Posted 25 января 2011,, 21:00

Published 25 января 2011,, 21:00

Modified 8 марта, 06:23

Updated 8 марта, 06:23

Горбачевский рок-н-ролл

Горбачевский рок-н-ролл

25 января 2011, 21:00
В Центральном Манеже открылась фотовыставка «Горбачев. Perestroika», которую к юбилею ее героя подготовил Фонд Горбачева и Московский дом фотографии. Принципиальным решением организаторов стал отказ от всякого рода семейных и сугубо личных снимков. Горбачев показан на фоне бурных 1980-х как «первый среди равных» творцо

На вернисаже дочь первого президента СССР (а именно так в пику Ельцину, называемому первым президентом России, обозначен герой выставки) Ирина терпеливо объясняла, почему в экспозиции так мало собственно Горбачева. В первых залах, например, его портрет появляется только на транспарантах среди членов Политбюро, которые несут на Первомай демонстранты в провинции (снимок Валерия Щеколдина в Ульяновске 1983 года и его же кадр из Дубосеково 1984-го). Дальше в каждой выставочной секции несколько горбачевских фото обрамляет ожерелье из «примет времени»: от красноречиво пустых прилавком и мясных очередей в серии Павла Киссина до панков и рокеров Игоря Мухина.

========

ВАШИ ЗАДАНИЯ |
- a) Ответьте по тексту о выставке «Горбачев. Perestroika»:
(i) В каком зале открылась выставка?
(ii) Кто ее подготовил?
(iii) Чья серия фотографий показывает панков и рокеров?
- b) Отредактируйте фрагмент текста о выставке, который начинается со слов «На вернисаже дочь» и заканчивается словами «рокеров Игоря Мухина.»: поставьте «участники шествия» вместо «демонстранты».
- c) Продолжите текст о горбачевской фотовыставке, начав сразу после его последнего предложения.

СОБРАННЫЕ ДАННЫЕ |
========

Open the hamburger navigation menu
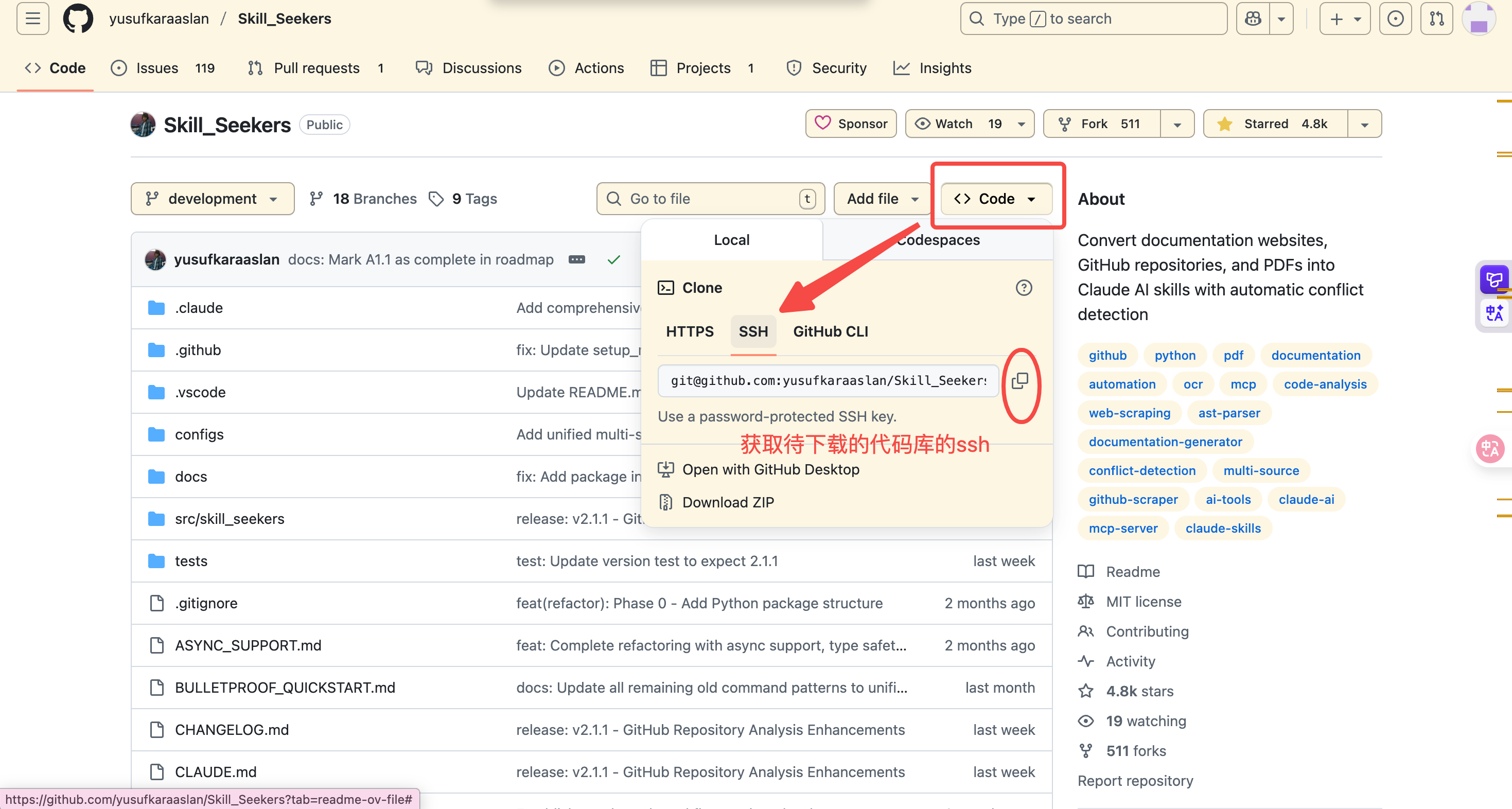The width and height of the screenshot is (1512, 809). click(x=33, y=19)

========

ОТВЕТЫ НИЖЕ |
- a)
(i) В Центральном Манеже.
(ii) Фонд Горбачева и Московский дом фотографии.
(iii) Игоря Мухина.

- b)
На вернисаже дочь первого президента СССР (а именно так в пику Ельцину, называемому первым президентом России, обозначен герой выставки) Ирина терпеливо объясняла, почему в экспозиции так мало собственно Горбачева. В первых залах, например, его портрет появляется только на транспарантах среди членов Политбюро, которые несут на Первомай участники шествия в провинции (снимок Валерия Щеколдина в Ульяновске 1983 года и его же кадр из Дубосеково 1984-го). Дальше в каждой выставочной секции несколько горбачевских фото обрамляет ожерелье из «примет времени»: от красноречиво пустых прилавком и мясных очередей в серии Павла Киссина до панков и рокеров Игоря Мухина.

- c)
«Выставка не об отце, – говорит Ирина Вирганская (Горбачева) обозревателю «НИ», – она о том шансе, который давала нам перестройка. Шанс на свободу слова, на возможность съездить за границу, шанс для неофициального искусства выйти из подполья. Это было время перемен и больших надежд. Потом уже оно обросло негативными мифами. Мы такой народ, что склонны мифологизировать историю. Так вот мы стремились показать историю непредвзято, без всяких платьев и ностальгии, с одной стороны, и без сведения счетов – с другой». К чести кураторов им действительно удалось избежать юбилейного восхваления. Есть здесь и острые углы (знаменитый снимок с первого съезда депутатов, когда Горбачев пытается согнать Сахарова с трибуны), а есть и неожиданно ироничный поворот: мы видим М.С. лежащим на кровати в одних семейных белых трусах – оказывается, это сцена из английского спектакля «Московское золото», снятая Виктором Ахломовым. Однако основной фон составляют кадры с художниками и музыкантами клубно-андерграундной культуры 1980-х (тут и Агузарова в нескольких видах, и Тимур Новиков, и, конечно, Виктор Цой, и фильм-эмблема «Асса»). Последний зал так и вовсе состоит из арт-объектов, среди которых мрачным монументом высится то ли черносотенный указатель, то ли трафарет молота Андрея Филиппова с надписью «Умри» (1983 год).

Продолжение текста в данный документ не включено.